Snake production systems in Asia

The novel snake farming industry in Asia incorporates a wide range of species and production models (Natusch and Lyons, 2014; Aust et al., 2017a). Primary products include meat, skins and pharmaceuticals. The industry is evolving rapidly in accordance with advancements in captive production methods and globalized market demands. At present, production is dominated by small-scale farmers and low-cost production systems, but large-scale factory farms are increasingly evident (Aust et al., 2017a). Food inputs account for nearly two thirds of production costs. Cheap protein, such as wild-harvested rodent pests and locally available waste protein from agri-food chains (e.g., pork and poultry offal) are the most important prerequisites for commercial viability (Natusch and Lyons 2014, Aust et al. 2017a).

Burmese pythons (Python bivittatus) have been successfully bred and raised in an agricultural context for at least a decade. Python natalensis is in the same genus as P. bivittatus and displays similar life history traits (Reed and Rodda, 2009; Alexander, 2018). In Viet Nam, the socioeconomics of small-scale P. bivittatus production are broadly similar to ubiquitous backyard poultry production, the most significant difference being that pythons require a specialized high protein diet. However, this cost is offset by significantly better feed-to-carcass conversion ratios due to the ectothermic physiology of pythons (Pough, 1980, MacLeod et al., 2013).
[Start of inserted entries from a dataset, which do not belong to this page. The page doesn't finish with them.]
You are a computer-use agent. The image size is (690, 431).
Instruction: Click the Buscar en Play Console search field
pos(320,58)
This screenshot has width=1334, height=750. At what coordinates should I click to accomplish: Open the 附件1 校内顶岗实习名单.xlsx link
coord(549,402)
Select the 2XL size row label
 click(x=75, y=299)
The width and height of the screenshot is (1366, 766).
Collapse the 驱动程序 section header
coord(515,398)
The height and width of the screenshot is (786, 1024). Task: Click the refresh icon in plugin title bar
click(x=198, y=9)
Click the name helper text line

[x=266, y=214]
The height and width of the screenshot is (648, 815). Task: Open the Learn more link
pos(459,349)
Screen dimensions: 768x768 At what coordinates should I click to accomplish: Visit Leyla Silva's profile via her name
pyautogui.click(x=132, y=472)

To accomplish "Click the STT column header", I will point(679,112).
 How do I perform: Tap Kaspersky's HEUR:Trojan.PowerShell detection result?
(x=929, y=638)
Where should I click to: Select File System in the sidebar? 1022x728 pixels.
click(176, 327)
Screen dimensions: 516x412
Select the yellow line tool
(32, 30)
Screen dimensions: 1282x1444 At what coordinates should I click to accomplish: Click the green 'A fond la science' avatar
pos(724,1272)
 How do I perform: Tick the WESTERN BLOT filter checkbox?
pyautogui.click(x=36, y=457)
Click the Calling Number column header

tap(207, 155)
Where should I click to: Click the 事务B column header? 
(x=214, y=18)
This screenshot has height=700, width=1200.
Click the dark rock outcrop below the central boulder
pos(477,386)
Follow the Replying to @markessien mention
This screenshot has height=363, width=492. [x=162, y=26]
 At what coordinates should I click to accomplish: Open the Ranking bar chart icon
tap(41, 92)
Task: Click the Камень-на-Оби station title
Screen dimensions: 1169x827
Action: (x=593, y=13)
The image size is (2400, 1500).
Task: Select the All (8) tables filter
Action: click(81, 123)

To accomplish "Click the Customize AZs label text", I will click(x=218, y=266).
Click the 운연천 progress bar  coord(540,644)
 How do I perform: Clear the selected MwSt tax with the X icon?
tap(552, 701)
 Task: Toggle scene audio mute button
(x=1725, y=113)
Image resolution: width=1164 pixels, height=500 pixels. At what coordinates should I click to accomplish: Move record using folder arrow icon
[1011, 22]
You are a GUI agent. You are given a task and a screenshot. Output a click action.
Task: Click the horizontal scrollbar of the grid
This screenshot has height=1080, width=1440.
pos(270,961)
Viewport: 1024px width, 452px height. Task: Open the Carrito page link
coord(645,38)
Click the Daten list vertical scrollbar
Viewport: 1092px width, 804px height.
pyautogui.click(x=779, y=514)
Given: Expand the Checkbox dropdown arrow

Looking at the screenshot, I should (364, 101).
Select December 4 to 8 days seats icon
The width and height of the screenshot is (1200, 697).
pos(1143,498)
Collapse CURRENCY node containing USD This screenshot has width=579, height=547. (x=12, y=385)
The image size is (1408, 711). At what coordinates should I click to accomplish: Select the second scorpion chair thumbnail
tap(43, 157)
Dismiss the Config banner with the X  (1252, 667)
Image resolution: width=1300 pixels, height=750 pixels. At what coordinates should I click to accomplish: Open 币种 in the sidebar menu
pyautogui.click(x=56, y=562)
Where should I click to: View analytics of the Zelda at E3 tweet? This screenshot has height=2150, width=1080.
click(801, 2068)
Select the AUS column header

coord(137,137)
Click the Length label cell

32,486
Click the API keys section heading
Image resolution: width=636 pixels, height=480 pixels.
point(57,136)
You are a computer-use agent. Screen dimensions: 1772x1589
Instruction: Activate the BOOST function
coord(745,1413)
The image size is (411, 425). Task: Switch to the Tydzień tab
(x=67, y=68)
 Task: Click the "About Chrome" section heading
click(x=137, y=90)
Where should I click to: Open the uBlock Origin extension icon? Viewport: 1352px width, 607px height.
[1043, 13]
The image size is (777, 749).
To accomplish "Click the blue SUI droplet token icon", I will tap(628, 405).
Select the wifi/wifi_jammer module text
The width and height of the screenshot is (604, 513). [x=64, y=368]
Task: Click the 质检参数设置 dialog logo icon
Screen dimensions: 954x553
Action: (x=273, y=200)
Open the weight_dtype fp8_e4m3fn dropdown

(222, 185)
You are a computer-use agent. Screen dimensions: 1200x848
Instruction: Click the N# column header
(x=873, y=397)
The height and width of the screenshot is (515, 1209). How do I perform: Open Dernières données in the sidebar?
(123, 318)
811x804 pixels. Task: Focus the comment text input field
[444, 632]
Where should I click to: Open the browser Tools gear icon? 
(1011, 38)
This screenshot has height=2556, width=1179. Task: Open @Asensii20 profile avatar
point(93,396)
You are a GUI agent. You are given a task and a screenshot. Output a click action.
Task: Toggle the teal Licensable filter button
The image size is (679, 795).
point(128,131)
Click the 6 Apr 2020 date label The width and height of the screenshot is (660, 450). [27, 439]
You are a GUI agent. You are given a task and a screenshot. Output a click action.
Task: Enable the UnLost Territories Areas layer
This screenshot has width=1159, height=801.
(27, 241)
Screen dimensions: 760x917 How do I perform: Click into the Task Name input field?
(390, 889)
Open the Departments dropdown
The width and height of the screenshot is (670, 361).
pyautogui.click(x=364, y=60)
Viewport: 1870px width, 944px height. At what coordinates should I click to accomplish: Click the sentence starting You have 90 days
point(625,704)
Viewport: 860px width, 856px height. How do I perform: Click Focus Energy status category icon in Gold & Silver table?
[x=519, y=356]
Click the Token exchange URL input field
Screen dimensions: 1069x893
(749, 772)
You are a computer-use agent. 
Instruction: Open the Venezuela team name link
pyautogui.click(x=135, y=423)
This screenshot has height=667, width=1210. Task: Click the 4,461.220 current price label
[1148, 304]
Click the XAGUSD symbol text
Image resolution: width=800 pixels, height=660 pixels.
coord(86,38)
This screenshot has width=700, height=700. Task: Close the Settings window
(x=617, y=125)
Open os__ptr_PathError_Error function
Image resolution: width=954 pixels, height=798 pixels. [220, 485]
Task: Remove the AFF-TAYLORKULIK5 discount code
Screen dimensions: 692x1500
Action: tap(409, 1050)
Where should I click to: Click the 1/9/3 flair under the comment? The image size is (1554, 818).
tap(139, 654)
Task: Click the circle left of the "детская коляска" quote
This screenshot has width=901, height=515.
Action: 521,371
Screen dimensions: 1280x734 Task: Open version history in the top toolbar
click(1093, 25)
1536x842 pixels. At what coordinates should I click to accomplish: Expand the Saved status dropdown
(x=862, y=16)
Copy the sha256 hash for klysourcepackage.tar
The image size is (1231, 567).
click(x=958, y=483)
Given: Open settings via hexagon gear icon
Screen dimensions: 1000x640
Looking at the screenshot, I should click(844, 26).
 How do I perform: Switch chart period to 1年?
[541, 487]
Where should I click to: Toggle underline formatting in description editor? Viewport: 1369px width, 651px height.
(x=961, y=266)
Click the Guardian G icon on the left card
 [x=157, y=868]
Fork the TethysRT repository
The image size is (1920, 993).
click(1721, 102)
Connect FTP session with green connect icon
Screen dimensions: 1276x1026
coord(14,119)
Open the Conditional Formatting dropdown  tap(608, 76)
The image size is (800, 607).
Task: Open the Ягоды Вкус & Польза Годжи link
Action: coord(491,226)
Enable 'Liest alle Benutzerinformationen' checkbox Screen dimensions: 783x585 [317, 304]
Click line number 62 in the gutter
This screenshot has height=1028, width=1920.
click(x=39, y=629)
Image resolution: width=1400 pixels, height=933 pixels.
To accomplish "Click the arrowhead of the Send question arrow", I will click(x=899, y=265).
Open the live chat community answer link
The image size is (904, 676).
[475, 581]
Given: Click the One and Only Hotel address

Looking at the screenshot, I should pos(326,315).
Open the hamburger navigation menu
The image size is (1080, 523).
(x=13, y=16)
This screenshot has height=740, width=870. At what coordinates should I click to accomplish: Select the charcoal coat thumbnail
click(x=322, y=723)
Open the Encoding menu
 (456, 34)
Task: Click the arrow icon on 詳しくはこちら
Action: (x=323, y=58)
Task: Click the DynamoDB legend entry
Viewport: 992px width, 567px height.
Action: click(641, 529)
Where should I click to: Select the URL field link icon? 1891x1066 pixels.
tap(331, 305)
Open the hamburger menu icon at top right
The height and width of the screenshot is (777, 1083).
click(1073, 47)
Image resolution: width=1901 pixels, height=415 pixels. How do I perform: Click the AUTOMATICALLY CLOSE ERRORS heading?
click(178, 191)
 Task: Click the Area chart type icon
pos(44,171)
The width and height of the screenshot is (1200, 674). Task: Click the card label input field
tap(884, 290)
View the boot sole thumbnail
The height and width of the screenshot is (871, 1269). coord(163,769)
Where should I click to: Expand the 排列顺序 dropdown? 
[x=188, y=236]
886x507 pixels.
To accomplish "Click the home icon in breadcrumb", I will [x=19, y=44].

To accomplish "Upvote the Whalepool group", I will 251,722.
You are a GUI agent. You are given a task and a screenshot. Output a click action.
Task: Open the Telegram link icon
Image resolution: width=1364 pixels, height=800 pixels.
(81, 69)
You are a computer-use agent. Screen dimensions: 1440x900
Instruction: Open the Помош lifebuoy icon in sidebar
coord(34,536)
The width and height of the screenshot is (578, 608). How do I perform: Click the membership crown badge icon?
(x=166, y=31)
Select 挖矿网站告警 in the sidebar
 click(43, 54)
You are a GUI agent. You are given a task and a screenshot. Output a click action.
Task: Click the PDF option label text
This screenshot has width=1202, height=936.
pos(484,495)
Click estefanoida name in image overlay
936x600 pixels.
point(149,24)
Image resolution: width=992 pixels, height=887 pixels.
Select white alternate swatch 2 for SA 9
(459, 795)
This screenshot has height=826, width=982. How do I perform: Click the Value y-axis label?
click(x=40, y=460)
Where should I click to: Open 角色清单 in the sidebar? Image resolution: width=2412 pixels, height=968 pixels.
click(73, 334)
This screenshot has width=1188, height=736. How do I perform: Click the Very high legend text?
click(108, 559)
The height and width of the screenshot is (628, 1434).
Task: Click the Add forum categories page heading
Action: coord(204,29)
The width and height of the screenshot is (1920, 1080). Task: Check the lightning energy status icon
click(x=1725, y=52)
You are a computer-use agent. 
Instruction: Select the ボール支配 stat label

Snake farming in Asia has additional commercial benefits including minimal land, freshwater and capital requirements (Aust et al., 2017a). Pythons have excellent food conversion ratios, rapid physical growth rates and high reproductive output (Secor, 2008; Reed and Rodda, 2009; Aust et al., 2017b). Furthermore, snakes have biological adaptations that build resilience in the face of environmental change, enabling farmers to synchronize operations with unpredictable environments by controlling rates of inputs and outputs (Secor, 2008, Urruty et al., 2016; Aust et al., 2017a).

Python production technology and practice transfer to Africa

Small-scale farmers in Africa and Asia face similar risks and opportunities (Otsuka and Sugihara, 2019). Approaches to livelihood security are often similar, and the   universal   success   of    small-scale    poultry    and aquaculture are well documented (Wong et al., 2017; Kumar et al., 2018). Similar trends have emerged more recently with insect farming (Durst and Hanboonsong, 2015; Babarinde et al., 2020). Technology transfer between Africa and Asia is an important catalyst for commercial success, because novel, small-scale systems designed for tropical landscapes often solicit minimal interest or investment from western agribusiness (Kumar et al., 2018; Otsuka and Sugihara, 2019).

The southern African python (Python natalensis) is indigenous to Africa where it has never been farmed. Traditionally the species was coveted for its meat and medicinal value throughout much of the continent (FitzSimons, 1962; Klemens and Thorbjarnarson, 1995; Williams et al., 2016; Savage, 1844). There is currently no formal market for python products in Africa, and demand relies heavily on wild harvests (Taylor et al., 2015; Jensen, 2017). Available evidence suggests widespread legal and illegal trade in python meat, medicinal products, skins and as pets (Luiselli et al., 2012; Whiting et al., 2013; Jensen, 2017; D’Cruze et al., 2020).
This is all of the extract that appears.